* What needs to be done
Without including any pictures, give back all of the data exactly.

────────────────────────────────────────

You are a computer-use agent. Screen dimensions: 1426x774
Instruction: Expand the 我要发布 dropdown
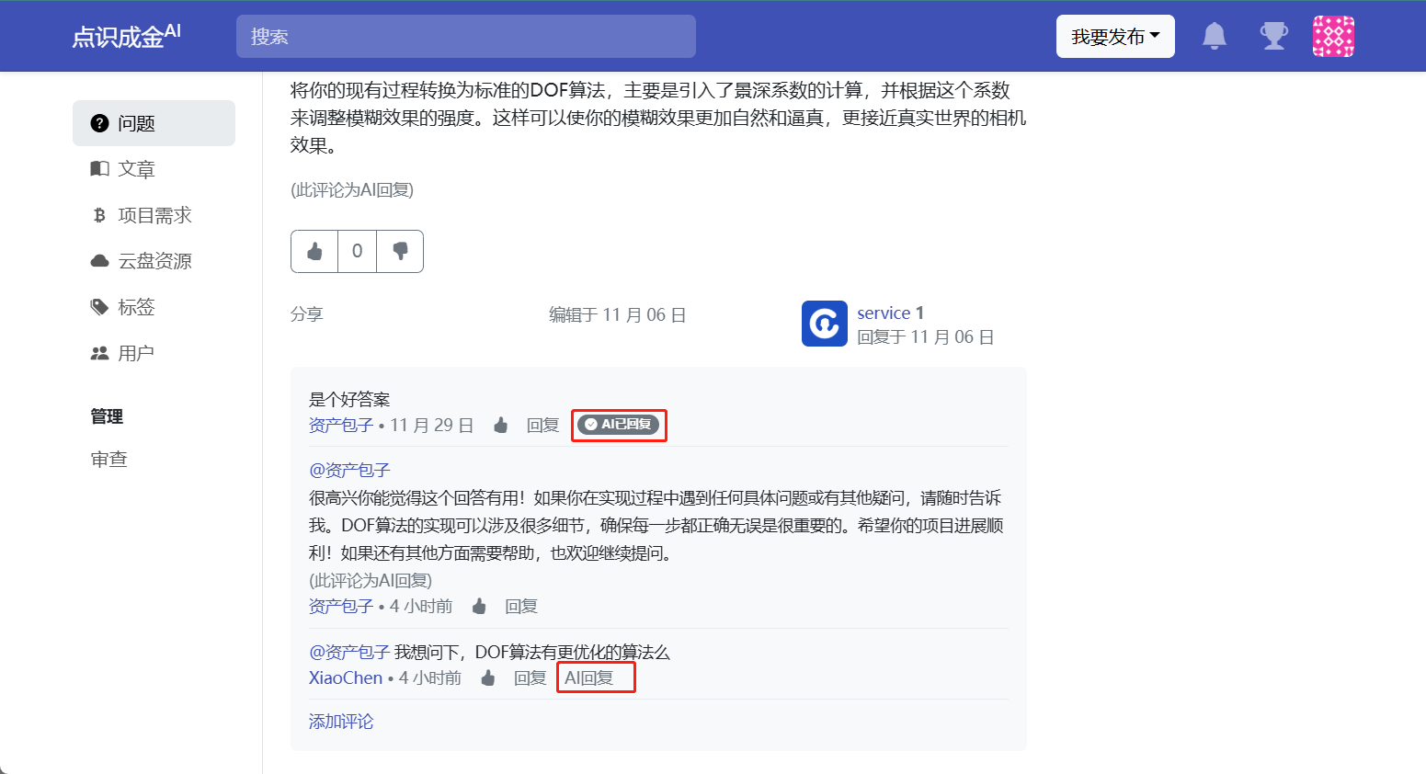point(1114,37)
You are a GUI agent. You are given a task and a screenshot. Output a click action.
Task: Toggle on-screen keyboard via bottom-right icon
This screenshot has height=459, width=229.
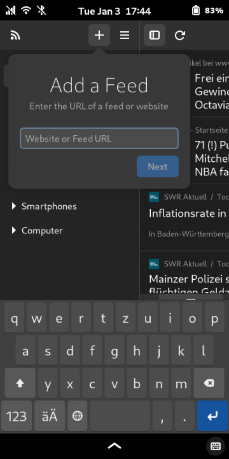tap(216, 446)
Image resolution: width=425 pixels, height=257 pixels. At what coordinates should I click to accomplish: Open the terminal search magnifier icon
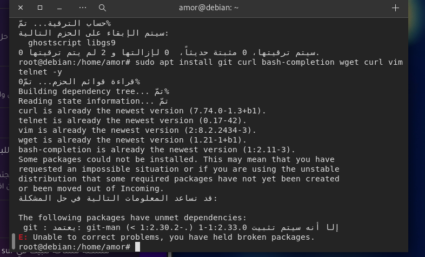click(102, 8)
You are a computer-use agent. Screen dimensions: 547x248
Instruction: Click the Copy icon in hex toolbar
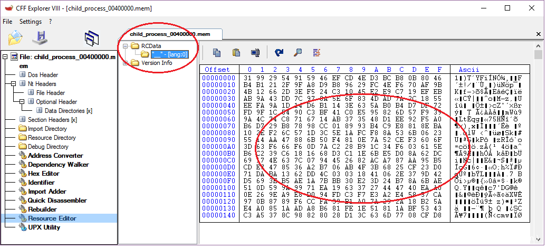click(x=217, y=52)
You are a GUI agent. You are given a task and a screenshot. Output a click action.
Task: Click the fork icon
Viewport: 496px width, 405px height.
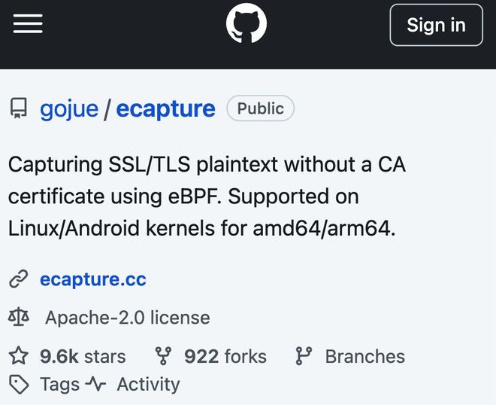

────────────────────────────────────────

* Result of this task
You are a computer-use agent. Screen dimensions: 1426x774
Instruction: Expand the 我要发布 dropdown
point(1114,37)
You are a GUI agent. You are given a task and a screenshot. Output a click action.
Task: Toggle on-screen keyboard via bottom-right icon
This screenshot has height=459, width=229.
tap(216, 446)
Image resolution: width=425 pixels, height=257 pixels. At what coordinates should I click to accomplish: Open the terminal search magnifier icon
click(102, 8)
You are a computer-use agent. Screen dimensions: 547x248
Instruction: Click the Copy icon in hex toolbar
click(x=217, y=52)
You are a GUI agent. You are given a task and a screenshot. Output a click action.
Task: Click the fork icon
Viewport: 496px width, 405px height.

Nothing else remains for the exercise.